Re: As good a time as any...
Frank,
I am not really sure what delay you are referring to. I tend to think of three types of delay. The first type of delay is to match the various parts of a speaker system to each other. For a SOS show this only applies if you have separate subs. The second type of delay is if you have a system that has a delay ring (speakers further out in the crowd to extend the sound field). The third type of delay is to delay the entire FOH system to the backline.
In practice, when my SOS speakers are mounted on the subs, I have a precalcualted delay to aligh the subs and tops. If I have an extremely loud backline (which is rare in my current jobs) I could delay the entire FOH system to the backline which can help clean up the mud.

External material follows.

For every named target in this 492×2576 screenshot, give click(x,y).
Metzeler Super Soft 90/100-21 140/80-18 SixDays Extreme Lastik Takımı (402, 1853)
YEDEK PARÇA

Satellite speakers can be problematic because the question becomes for what position do you delay them? In theory, the delay is the difference in distance between the FOH speakers to the listening position and the satellite speaker to the listening postion. Unfortunately, in a large area these distances can be different. What you end up with is some sort of average or ''can I make it better somewhere without making it totally suck elsewhere''. You also start to run into the same problems when the subs are not physically located with the tops.
I think a more basic place to start with a SOS rig is whether you want true stereo (all listening positions covered by two separated sources), pseudo stereo (some positions especially in the middle covered by two sources but fairly large areas only covered by one source), or dual mono (each listening position covered by one source even though you set up two sides because people expect to see that).
Personally, I tend to dual mono, and even in a narrow room prefer a single source. However, people seem to freak out if you don't set up speakers on both sides. There have actually been rooms where I set up both sides and never turned one on.